33 Gieselman et al (1985) The cognitive interview has four main techniques: 1. Report everything. Witnesses may omit details they feel are irrelevant, especially if they do not fit into their existing schemas for that type of event. Encouraging them to report every detail, no matter how small, can increase witness accuracy. 2. Reinstate the context at the time of the event. Encouraging witnesses to recall how they felt, the weather, smells, time of day etc helps put the person back in time to the incident and may improve recall accuracy. 3. Change the order in which the event is recalled. Recalling events in reverse order, or from the middle and working backwards and forwards in time, can interrupt schema activation, make it harder for the witness to reconstruct a story that makes sense, and improve eyewitness accuracy. 4. Change perspective. Trying to adopt the viewpoint of a different witness, e.g. a prominent character in the incident, can encourage recall of events that may otherwise be omitted.

34 Research Geiselman et al (1985) Geiselman et al compared their cognitive interview with a standard interview technique on 51 volunteer participants from a wide demographic background. Participants watched two films of violent crimes and 48 hours later were interviewed by trained police officers using either a standard interview or a cognitive interview. The results showed a significant increase in the number of correct items recalled using the cognitive interview, and a small decrease in the number of confabulated items (items of descriptions made up by participants to fit the story). This research was, of course, lacking in ecological validity as participants watched filmed incidents.

35 Research 2 Fisher et al (1989) This was a study of real life cognitive interview performance. The researchers trained police detectives in Florida in the use of the cognitive interview, and compared their interview performable before and after training. After training, the detectives gained as much as 47% more useful information from witnesses to real crimes compared to when they had been using standard interview techniques.

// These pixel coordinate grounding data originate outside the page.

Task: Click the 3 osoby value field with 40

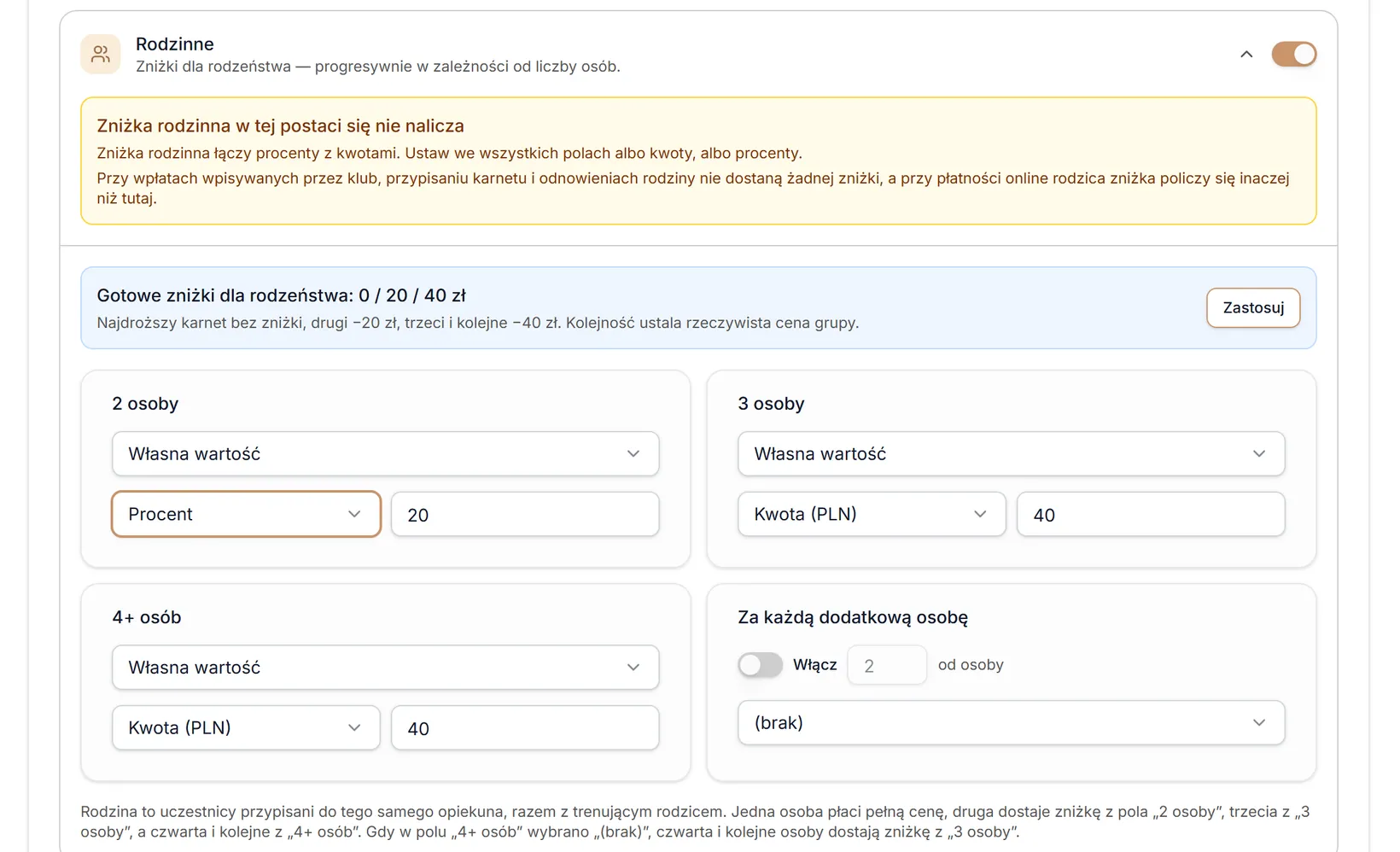Action: (x=1151, y=514)
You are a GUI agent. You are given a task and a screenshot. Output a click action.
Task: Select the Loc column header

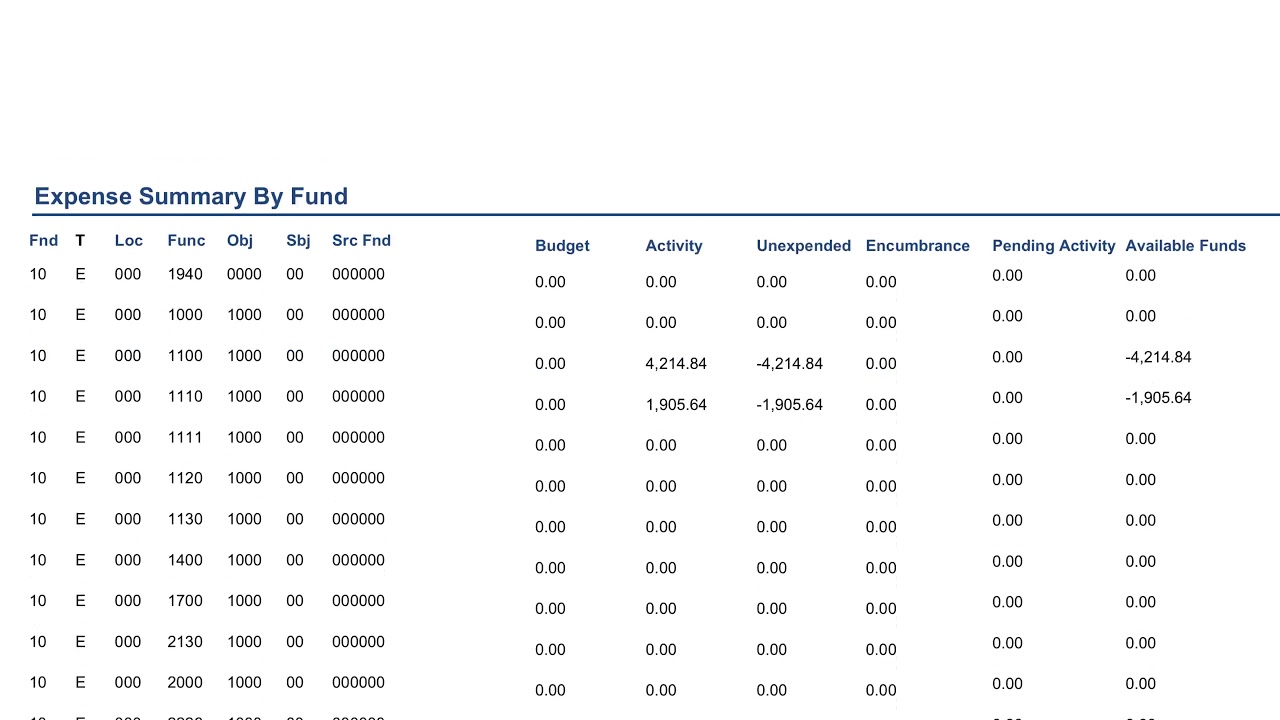[128, 240]
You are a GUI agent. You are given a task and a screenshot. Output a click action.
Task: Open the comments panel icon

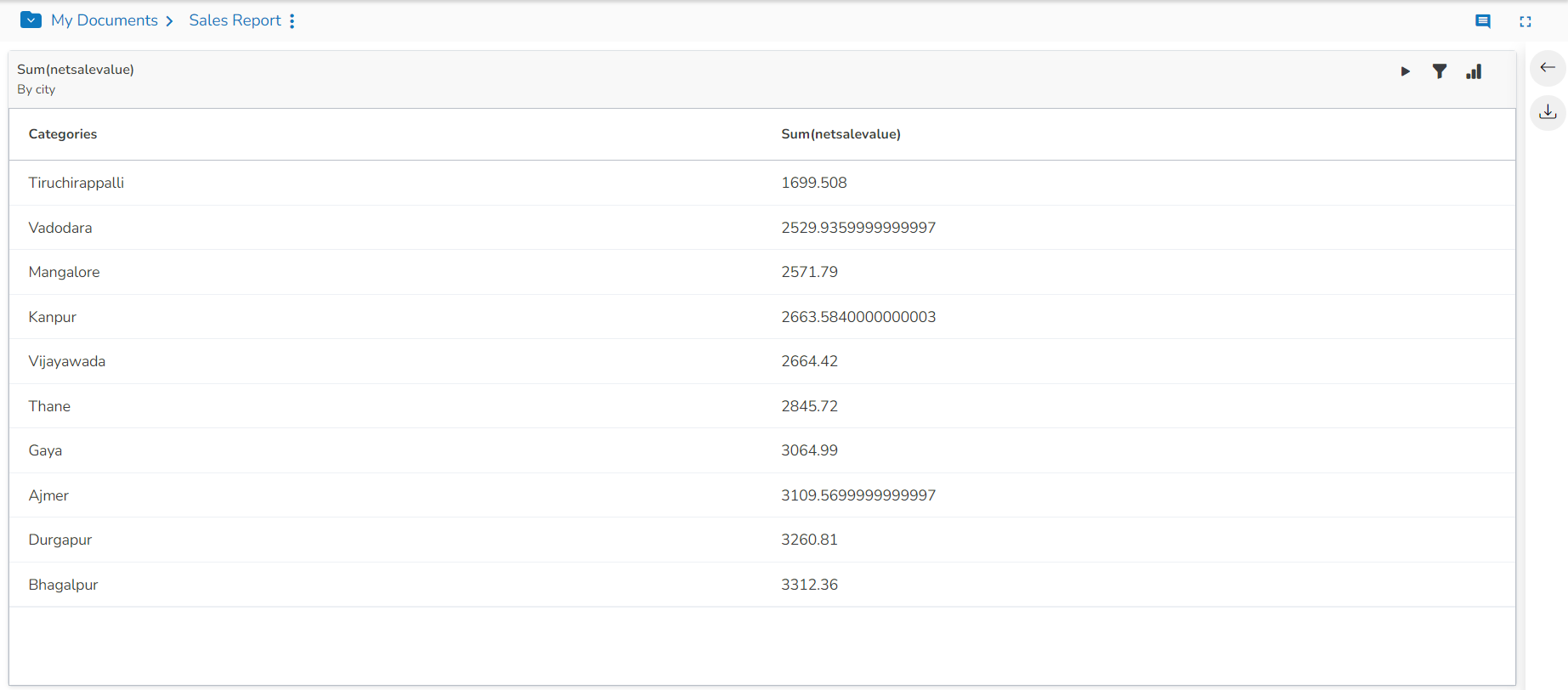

36 Other research Bekerian & Dennet (1993) reviewed 27 studies into the effectiveness of the cognitive interview schedule and found that the cognitive interview provided more accurate information than other interview techniques. Holliday (2003) showed children aged 5 to 9 a video of a child’s birthday party and interviewed them the next day using both cognitive and standard interview methods. They found that the cognitive interview yielded more correct details about the video than the standard interview, and so showed that it can also be very useful when interviewing children.

37 A Level exam tips Answering a 12 mark question (PSYA1 AQA A specification) Outline and evaluate the cognitive interview. 6 AO1 marks can be gained by introducing the cognitive interview as a tool to reduce schema activation and improve eyewitness accuracy, followed by an explanation of the 4 main techniques and examples of one or two of them. Some questions will be based on a scenario and so it is important to give examples that relate to that scenario. 6 AO2 marks will come from evaluating the effectiveness of the cognitive interview in comparison to a standard interview technique. Summarising and evaluating the research by Geiselman et al (1985), Fisher et al (1989), Bekerian & Dennet (1993), and Holliday (2003) will usually gain full marks.